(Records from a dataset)
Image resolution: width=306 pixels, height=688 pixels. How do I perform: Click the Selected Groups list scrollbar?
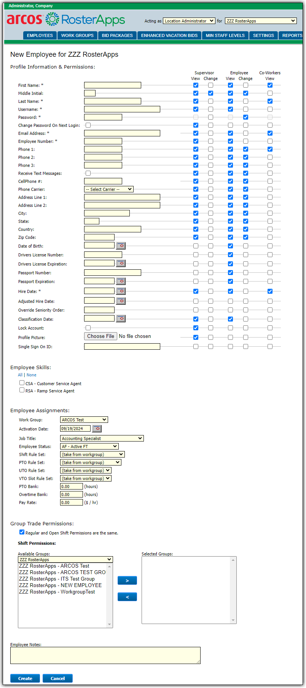(x=233, y=590)
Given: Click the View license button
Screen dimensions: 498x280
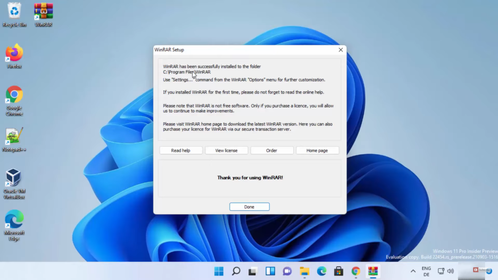Looking at the screenshot, I should tap(226, 150).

» **Work item**
Please retype the lines from the one that contains "Given: Click the View license button" through the final line of the data, both included, without any pictures.

» **Problem solution**
Given: Click the View license button
Screen dimensions: 498x280
Looking at the screenshot, I should tap(226, 150).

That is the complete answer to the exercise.